For those on the other side of the North Sea, a new video recording of AtomSwarm is being shown at this weekend's New Media Meeting festival, in Norrköping, Sweden. Aside from an impressive roster of media artists by day, and some hot European techno by night, they've also got a damn fine website - apparently created as part of a web development training exercise!
_ Web.log
Claude Vonstroke's warped house label Dirtybird are running a remix competition for the new single by the Martin Brothers, a dark, breathy cut with the ubiquitous half-compelling/half-infuriating vocal line. I didn't intend to actually create a complete remix - submitting a remix a week before the voting deadline ends is essentially a pointless exercise - but after paring down a couple of the parts to their skeletal forms, I wound up creating this witchy phantasm of the original:
The Martin Brothers - Dum (Ad Hoc's invocation remix)
To be played at the opening and close of your next seance.
So, the Edinburgh micro-festival is over, and echoes of megaphones, filmreels, synthesizers and lasers are beginning to fade to half-real memories. We'll be collating the photographic highlights on the What They Could Do website imminently. Many thanks to the wild assortment of friends, strangers and co-conspirators who made it the magic that it was...
It's busy season again. The dead laptop has returned from its 5-week absence to be greeted with a nonstop influx of work: some for The Fragmented Orchestra, whose systems development is now well underway, giving me a new insight into the perils of pthreads, concurrent programming and network resilience; soundtracking this unbelievably auteured gem, alongside filmmaker Garry Sykes; and, most of all, this:
The annual show by What They Could Do is once more almost upon us, and as frantic preparations come to a close, a thrilling lineup has emerged from the dust, featuring the world premiere of Karaoke amongst other things. One week to go...
I've been tasked with curating and co-ordinating this Thursday's episode of the monthly What They Could Do: Escape! event series. It's billed as "an "incandescent spectacle of all things electric", with the rough idea that each of the acts are working in some way with electricity - see the full lineup for more details. I'm particularly excited to finally be able to see the marvellous Strange Attractor vs Disinformation in the flesh, after recently catching screenings of their performances at Open Source City.
I've also used this as motivation to realise the long-germinating idea of the "Glitch-a-Sketch", a modified version of a TV Etch-a-Sketch game which will be projected onto a big screen at the event and playable by visitors. As the sketcher draws on screen, a second "player" can experimentally short-circuit the innards of the device via a series of exposed wires, creating chaotic glitch graphics as shown above.

five takes a reductionist approach to the similarly obsessive practices of blogging and listmaking, presented as an open series of short and often playful lists.
It's a project that I started in 2006 but then left dormant for some time. I really liked the idea, so I'm happy to say that it's recently been rekindled with a handful of new authors.
The unspoken reliance on being wired into the system only becomes visible when the wires are severed -- which is unfortunately my current situation, as I watch my laptop go through the latest of its death-throes, beginning with optical drive issues and now mutating into what I suspect to be logic board or IDE controller failure. Whatever, I'm laptopless for the moment, so only checking email sporadically.

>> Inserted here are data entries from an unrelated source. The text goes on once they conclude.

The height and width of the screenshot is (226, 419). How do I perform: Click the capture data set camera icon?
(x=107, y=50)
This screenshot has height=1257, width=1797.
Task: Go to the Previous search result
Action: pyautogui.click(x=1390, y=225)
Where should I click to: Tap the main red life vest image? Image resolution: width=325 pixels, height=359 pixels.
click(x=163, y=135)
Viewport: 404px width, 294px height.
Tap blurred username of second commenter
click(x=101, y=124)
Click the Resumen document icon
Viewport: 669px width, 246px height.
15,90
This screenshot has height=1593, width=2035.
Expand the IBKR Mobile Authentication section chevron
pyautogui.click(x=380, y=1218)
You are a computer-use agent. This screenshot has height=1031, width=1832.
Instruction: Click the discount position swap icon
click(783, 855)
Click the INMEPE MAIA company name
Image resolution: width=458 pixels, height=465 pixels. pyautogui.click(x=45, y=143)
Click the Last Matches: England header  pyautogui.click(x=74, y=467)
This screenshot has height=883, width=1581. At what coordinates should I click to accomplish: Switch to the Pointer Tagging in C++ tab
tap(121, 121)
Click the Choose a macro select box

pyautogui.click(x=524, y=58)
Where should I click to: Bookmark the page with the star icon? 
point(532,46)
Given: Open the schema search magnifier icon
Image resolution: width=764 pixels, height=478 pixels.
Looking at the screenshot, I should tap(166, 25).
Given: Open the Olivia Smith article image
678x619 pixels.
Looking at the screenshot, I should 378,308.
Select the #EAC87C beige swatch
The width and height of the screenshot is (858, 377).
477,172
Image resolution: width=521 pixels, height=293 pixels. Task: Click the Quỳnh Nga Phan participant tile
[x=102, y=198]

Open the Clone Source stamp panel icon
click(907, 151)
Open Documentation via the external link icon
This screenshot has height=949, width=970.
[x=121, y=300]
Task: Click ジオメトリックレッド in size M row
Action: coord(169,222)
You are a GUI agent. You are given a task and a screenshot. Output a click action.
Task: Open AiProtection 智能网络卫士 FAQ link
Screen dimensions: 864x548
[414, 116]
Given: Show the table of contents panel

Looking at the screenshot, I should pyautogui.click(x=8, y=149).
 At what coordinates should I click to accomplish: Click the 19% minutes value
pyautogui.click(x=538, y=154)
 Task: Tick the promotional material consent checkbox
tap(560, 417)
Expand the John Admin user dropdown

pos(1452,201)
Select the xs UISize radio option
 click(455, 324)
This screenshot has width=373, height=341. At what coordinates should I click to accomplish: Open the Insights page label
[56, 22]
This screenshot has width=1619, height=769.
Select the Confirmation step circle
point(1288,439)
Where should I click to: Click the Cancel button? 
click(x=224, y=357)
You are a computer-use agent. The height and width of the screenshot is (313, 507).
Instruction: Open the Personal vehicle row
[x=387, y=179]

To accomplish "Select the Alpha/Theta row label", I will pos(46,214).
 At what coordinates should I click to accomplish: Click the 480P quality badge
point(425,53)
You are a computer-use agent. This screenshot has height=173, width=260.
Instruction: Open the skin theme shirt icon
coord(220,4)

Inevitably, the part of me that secretly wants to escape technology is rejoicing, as it's finally allowed the time to pick up one of the many unread books that seem to continually accumulate next to my bed...
I'm playing as Ad Hoc at this Saturday's Open Source City event in Liverpool, at the tail end of a diverse week of workshops and presentations. The set is going to be built around a glitchy live cutup of Kurt Schwitters' Ursonate, rendering this arrhythmic vocal piece into something metrical and (hopefully) danceable...
Also this week is the second What They Could Do: Escape! (Herne Hill, London) with one of our strongest lineups yet. Thursday 19th June night, free.
It's times like this I ask myself, Why the hell did I skip past every herb alpert record I ever came across when rummaging through charity shop vinyl? He is in.cred.ible.
The trumpet falling into the picture frame pool! The band playing on the stalls of an empty stadium! The trumpeter running across the beachfront! The army of Charlie Chaplin impersonators! The mysterious lone man at the end - Alpert himself?
Why did nobody ever tell me?
New stuff, and some old:
- erase labs are an ancient gathering ground for experiments and web doodles, defunct until recently when I was encouraged to revive them by the simple starfield CSS sketch. All source code provided.
- In my day job, as web developer at Goldsmiths art college, we've just relaunched the Student and Staff parts of the site, the first phases of a comprehensive restructure/redesign. It's quite an improvement.
- Photos are also now up from the Ad Hoc gig at Cybersonica Çonic Social. Good night in a good little venue.